Volume 17, Supplement 1, April 2008, Pages S39
Abstracts of the 9th Congress of the European Federation of Sexology
Nineteenth-century Attitudes to Female Sexuality
The
nineteenth-century medical attitude to normal female sexuality was
cruel, with gynaecologists and psychiatrists leading the way designing
operations for the cure of the serious contemporary disorders of
masturbation and nymphomania. The gynaecologist, Isaac Baker Brown
(1811-1873), and the distinguished endocrinologist, Charles
Brown-Séquard (1817-1894) advocated clitoridectomy to prevent the
progression to masturbatory melancholia, paralysis, blindness and even
death. Even after the public disgrace of Baker Brown in 1866-7, the
operation remained respectable and widely used in other parts of Europe.

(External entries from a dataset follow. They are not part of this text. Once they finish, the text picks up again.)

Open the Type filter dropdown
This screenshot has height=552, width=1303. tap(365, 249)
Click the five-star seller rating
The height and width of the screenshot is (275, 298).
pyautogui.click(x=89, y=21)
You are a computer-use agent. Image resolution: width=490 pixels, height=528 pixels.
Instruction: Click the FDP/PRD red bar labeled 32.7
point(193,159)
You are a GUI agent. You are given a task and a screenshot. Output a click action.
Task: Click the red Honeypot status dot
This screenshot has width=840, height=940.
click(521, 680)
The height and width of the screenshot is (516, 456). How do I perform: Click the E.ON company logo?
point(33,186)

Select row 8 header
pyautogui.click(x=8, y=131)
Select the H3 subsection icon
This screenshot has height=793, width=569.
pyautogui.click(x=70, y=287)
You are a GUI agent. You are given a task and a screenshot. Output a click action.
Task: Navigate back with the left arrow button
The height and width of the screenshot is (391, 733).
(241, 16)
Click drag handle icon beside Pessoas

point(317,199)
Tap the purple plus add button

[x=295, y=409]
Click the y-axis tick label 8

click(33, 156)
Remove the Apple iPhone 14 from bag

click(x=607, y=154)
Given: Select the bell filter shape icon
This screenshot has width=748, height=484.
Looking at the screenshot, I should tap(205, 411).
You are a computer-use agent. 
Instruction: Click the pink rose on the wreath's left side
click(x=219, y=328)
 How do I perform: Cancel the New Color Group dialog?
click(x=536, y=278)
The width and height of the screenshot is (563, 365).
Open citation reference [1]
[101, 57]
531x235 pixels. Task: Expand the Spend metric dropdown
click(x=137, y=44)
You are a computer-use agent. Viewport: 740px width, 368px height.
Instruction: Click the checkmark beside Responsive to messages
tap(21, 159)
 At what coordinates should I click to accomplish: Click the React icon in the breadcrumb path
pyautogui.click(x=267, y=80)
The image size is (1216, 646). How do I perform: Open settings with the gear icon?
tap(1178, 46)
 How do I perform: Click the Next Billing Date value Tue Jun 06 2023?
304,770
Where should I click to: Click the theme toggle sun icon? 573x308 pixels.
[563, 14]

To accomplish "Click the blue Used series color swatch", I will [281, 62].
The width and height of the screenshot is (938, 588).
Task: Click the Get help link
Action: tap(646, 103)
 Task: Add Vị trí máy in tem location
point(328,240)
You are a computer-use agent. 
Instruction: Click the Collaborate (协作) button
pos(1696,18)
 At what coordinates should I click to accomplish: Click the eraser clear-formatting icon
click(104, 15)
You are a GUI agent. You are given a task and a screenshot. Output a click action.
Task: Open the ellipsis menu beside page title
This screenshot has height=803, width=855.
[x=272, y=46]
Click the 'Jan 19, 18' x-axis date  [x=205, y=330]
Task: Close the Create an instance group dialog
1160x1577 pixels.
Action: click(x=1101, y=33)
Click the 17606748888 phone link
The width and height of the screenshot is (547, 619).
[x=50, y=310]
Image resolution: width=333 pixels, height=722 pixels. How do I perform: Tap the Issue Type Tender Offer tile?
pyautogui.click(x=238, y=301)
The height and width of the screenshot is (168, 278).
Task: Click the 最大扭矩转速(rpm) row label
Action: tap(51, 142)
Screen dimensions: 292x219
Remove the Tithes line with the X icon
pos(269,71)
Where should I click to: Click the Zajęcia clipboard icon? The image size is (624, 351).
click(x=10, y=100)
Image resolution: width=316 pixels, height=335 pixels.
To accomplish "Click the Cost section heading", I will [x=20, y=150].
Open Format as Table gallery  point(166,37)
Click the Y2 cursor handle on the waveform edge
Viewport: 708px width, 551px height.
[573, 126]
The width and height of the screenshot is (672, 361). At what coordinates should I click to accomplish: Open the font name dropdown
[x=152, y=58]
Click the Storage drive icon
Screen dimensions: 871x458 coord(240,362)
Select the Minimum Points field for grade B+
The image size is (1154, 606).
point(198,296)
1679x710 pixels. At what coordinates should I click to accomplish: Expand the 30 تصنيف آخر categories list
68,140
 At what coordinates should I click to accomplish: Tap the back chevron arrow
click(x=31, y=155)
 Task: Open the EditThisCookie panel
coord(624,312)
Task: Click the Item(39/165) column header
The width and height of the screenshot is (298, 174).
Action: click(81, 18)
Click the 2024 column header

This medical contempt for normal female sexual development was
reflected in public and literary attitudes. Or perhaps it led and
encouraged public opinion. There is virtually no novel or opera in the
last half of the 19th century where the heroine with “a past” survives
to the end. H G Well's Ann Veronica and Richard Strauss's Der
Rosenkavalier, both of which appeared in 1909, break the mould and are
important milestones. In the last 50 years new research into the
sociology, psychology and physiology of sexuality has provided an
understanding of decreased libido and inadequate sexual response in the
form of Female Sexual Disorder (FSD) or Hypoactive Sexual Desire
Disorder (HSDD). This is now regarded as a disorder worthy of treatment,
either by various forms of counseling or by the use of hormones,
particularly estrogens and testosterone.